Security forces say they plan to dispatch thousands of Sunni fighters and police officers to hold the city after the Islamic State is gone. Also, officials say, the presence of Sunni tribesmen will deter Shiite reprisal attacks and will free up the Shiite militia members to fight elsewhere.

But Sunni tribes battling the Islamic State say the government has not supplied them with enough weapons for the fight. In the district of al-Alam near Tikrit, the Jubouri tribe staged an uprising against the extremists last summer but quickly ran out of bullets and was forced to acquiesce. Analysts said that if the Sunni population feels marginalized by the government, the militants could again make inroads.
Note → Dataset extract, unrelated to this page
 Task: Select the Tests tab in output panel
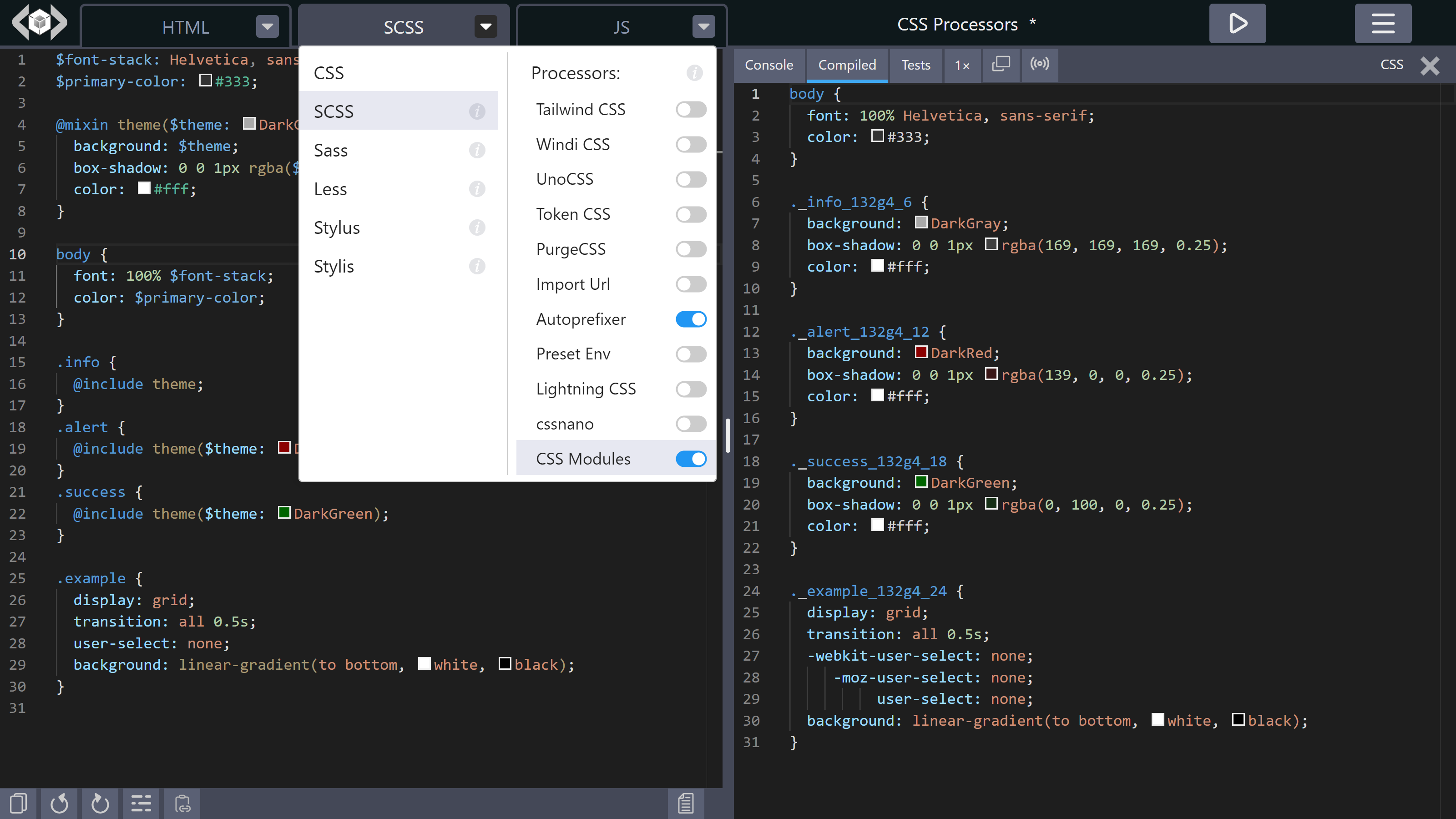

Iraq’s army relied heavily on U.S. troops to root out the urban insurgency that flowered in the wake of the 2003 American-led invasion.

U.S. forces persuaded thousands of Sunni tribesmen to battle fighters for the insurgent group al-Qaida in Iraq – the predecessors of the Islamic State forces – in 2006 and 2007, but the Shiite Iraqi authorities in Baghdad later dismantled the initiative and sidelined Sunnis from positions of power. A Sunni resistance movement against the government later paved the way for the Islamic State’s sweep of key Sunni cities across Iraq.

Sayed al-Jayashi, an Iraqi military analyst, predicted that the government eventually will triumph in Tikrit.

“The Sunni tribes will be responsible for holding Tikrit – not the army or the popular mobilization (forces) – and they will avoid the mistakes the militia fighters made” against Sunnis in other areas, he said.